The first yardstick gives an indication of poverty and purchasing power. Social support is defined by whether people who view themselves as in trouble have family or friends to turn to. This comes from the Gallup World Poll. Healthy life expectancy is largely from the World Health Organization (WHO) Global Health Observatory data repository. Freedom to make life choices is also from the Gallup poll. Generosity is measured by the financial generosity shown by people in the individual nations measured. Corruption is measured largely on perceptions of government and business.
The story was based on people’s perceptions of their own lives, and not just outside, more objective factors.
At the bottom of the rankings for the World Happiness Report are South Sudan, among the poorest nations in the world, followed by the Central African Republic, Afghanistan, Tanzania and Rwanda.

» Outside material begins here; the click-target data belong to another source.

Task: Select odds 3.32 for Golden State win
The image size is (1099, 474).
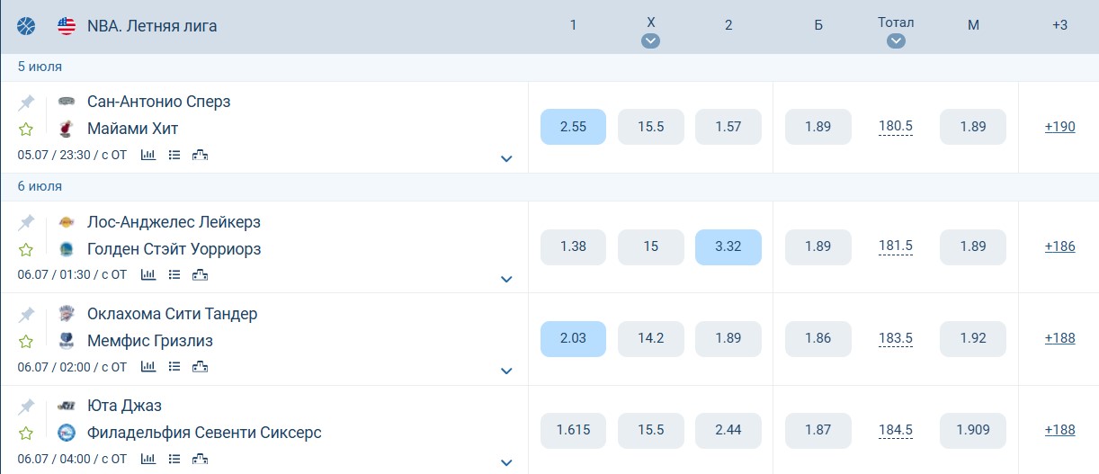Action: [x=728, y=246]
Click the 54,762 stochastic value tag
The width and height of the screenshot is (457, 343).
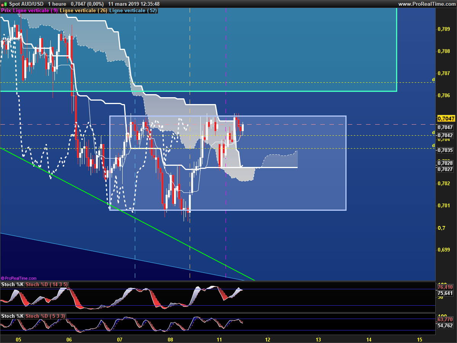point(445,326)
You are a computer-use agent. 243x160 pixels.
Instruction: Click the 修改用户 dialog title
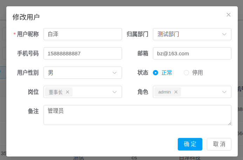[26, 17]
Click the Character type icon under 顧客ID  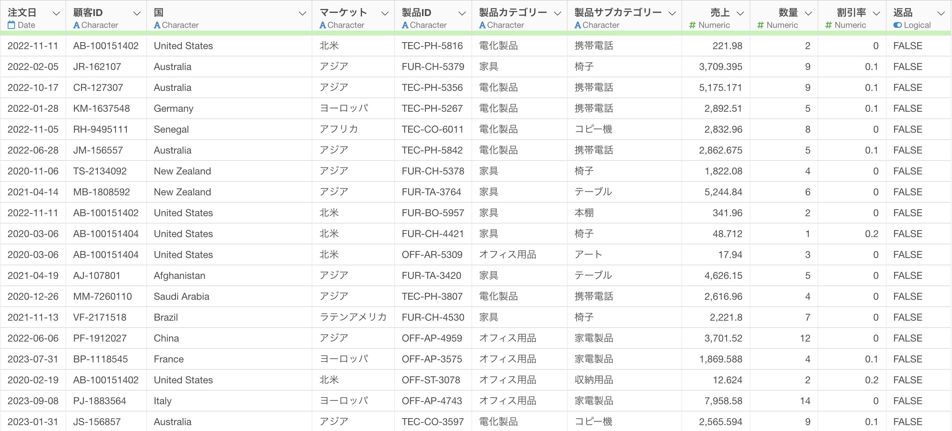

Finland was the world’s happiest country once again. Scandinavian countries Denmark, Norway and Sweden all made the top 10 of the UN World Happiness Report. European countries Iceland, the Netherlands, Austria and Switzerland reached the top 10. Canada was the only nation from the Americas to make it into the top 10, and New Zealand rounded out the top 10 list.

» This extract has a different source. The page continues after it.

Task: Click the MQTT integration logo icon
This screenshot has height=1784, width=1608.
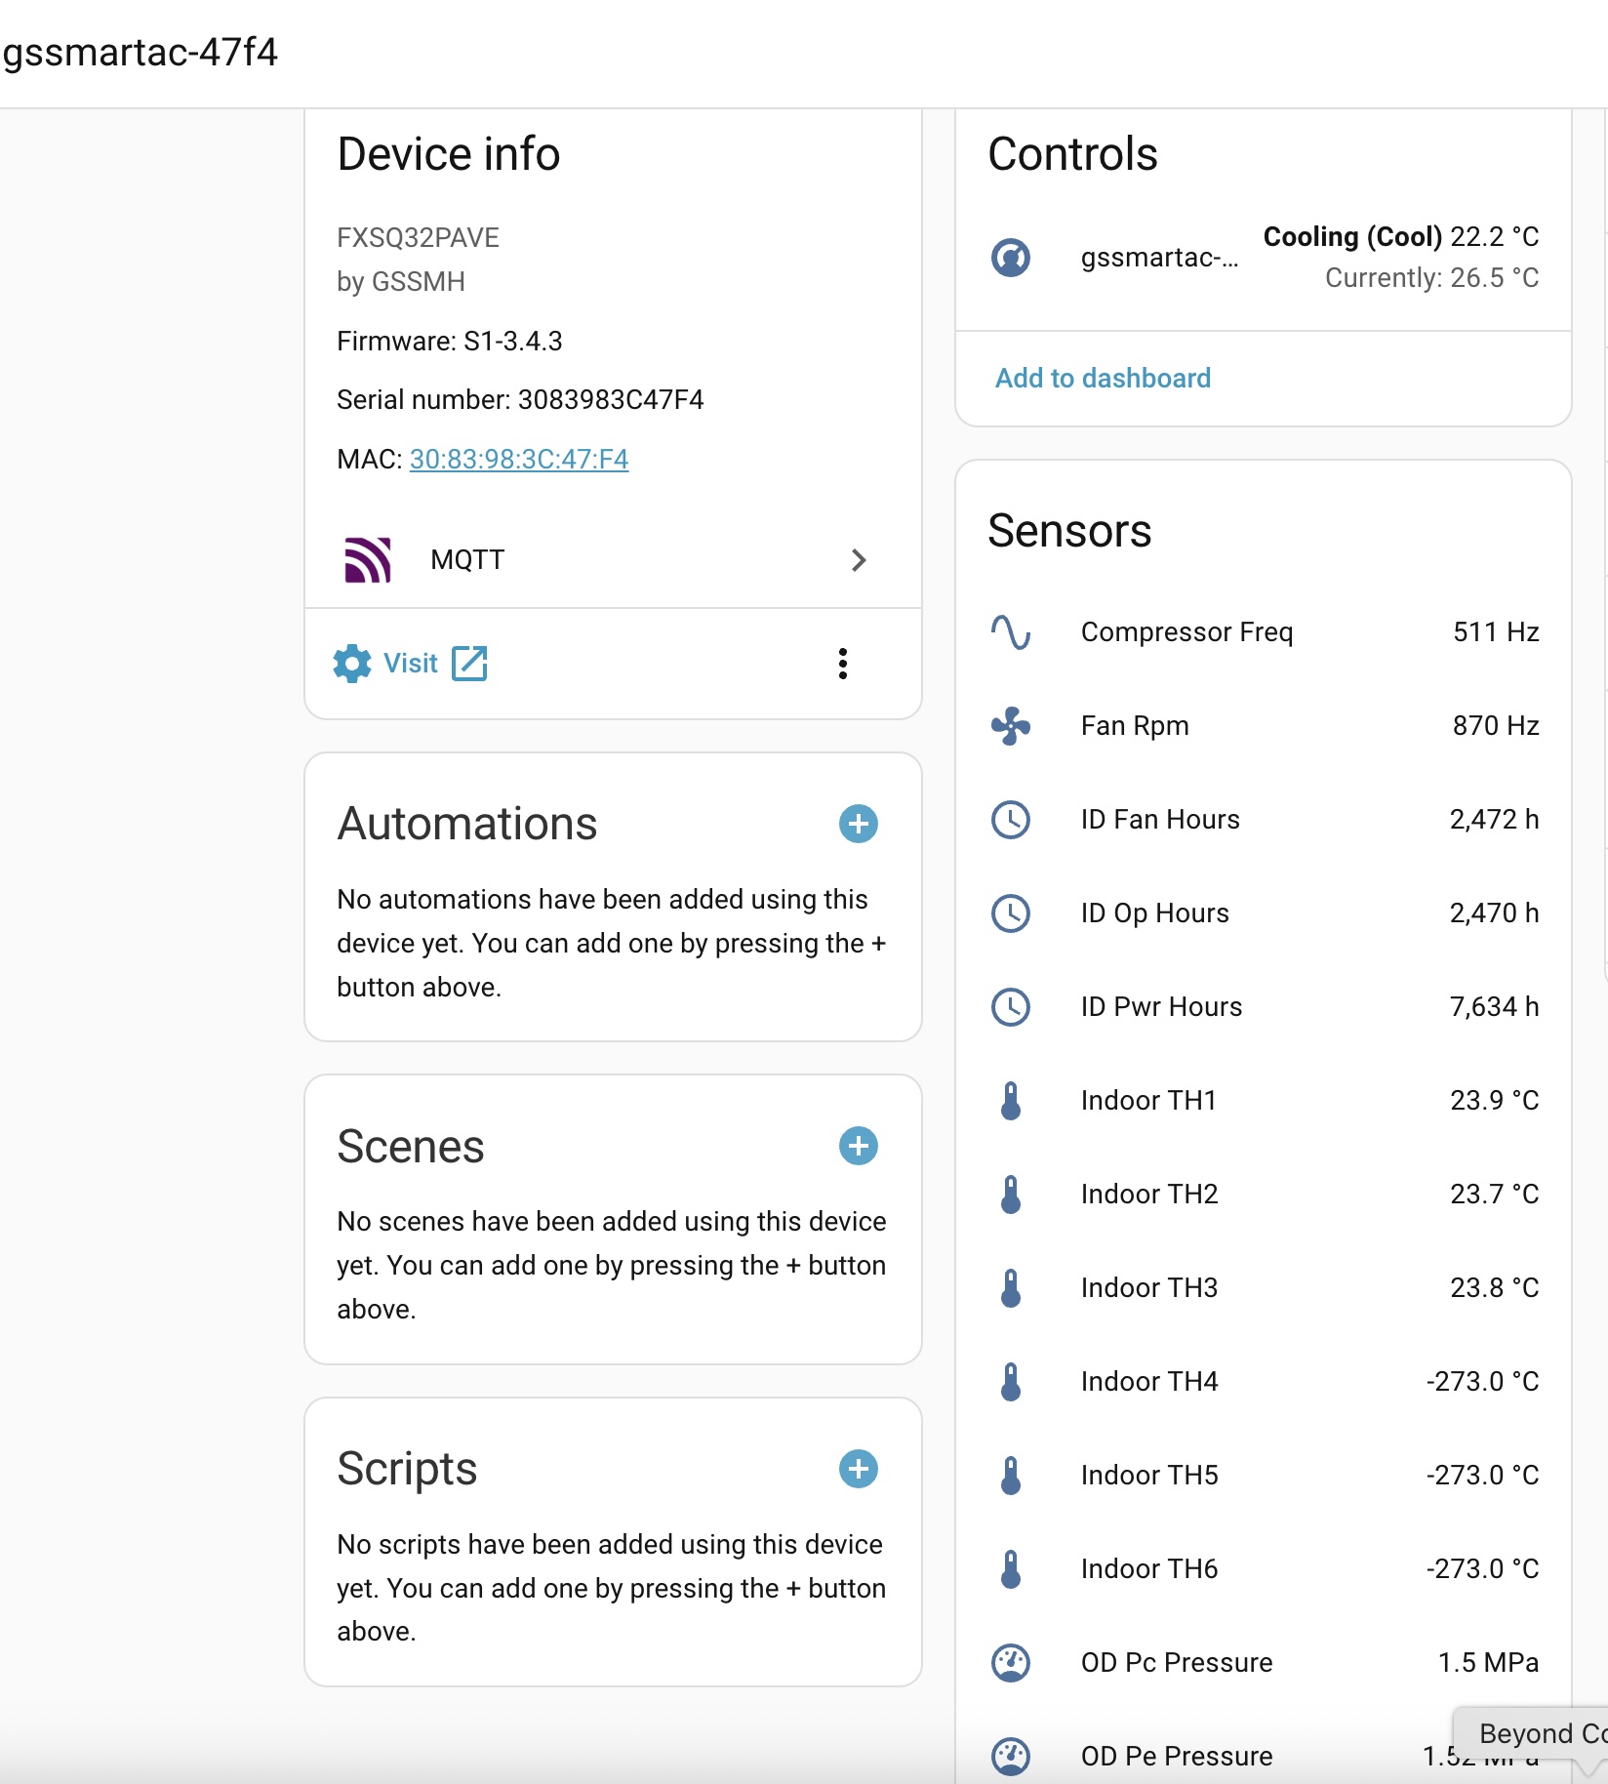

The United States came in 19th place, dropping one spot from the last report. Of the variables considered, the United States ranks in the top 10 only for income (10th place). It is 12th in generosity, 37th for social support, 42nd for corruption and 61st place for freedom.
Jean M. Twenge, professor of psychology at San Diego State University and author of the book “iGen,” believes a decline in happiness among Americans is tied to increased use of social media among adolescents who “spend less time interacting with each other in person.”
Another cause for a decline in happiness is addiction in various forms, according to Jeffrey Sachs, director of the Sustainable Development Solutions Network, who contributed to the UN report. Sachs cited addictions such as substance abuse, excessive gambling and overuse of digital media. “The U.S. is suffering an epidemic of addictions, and that these addictions are leaving a rising portion of American society unhappy and a rising number clinically depressed,” Sachs said.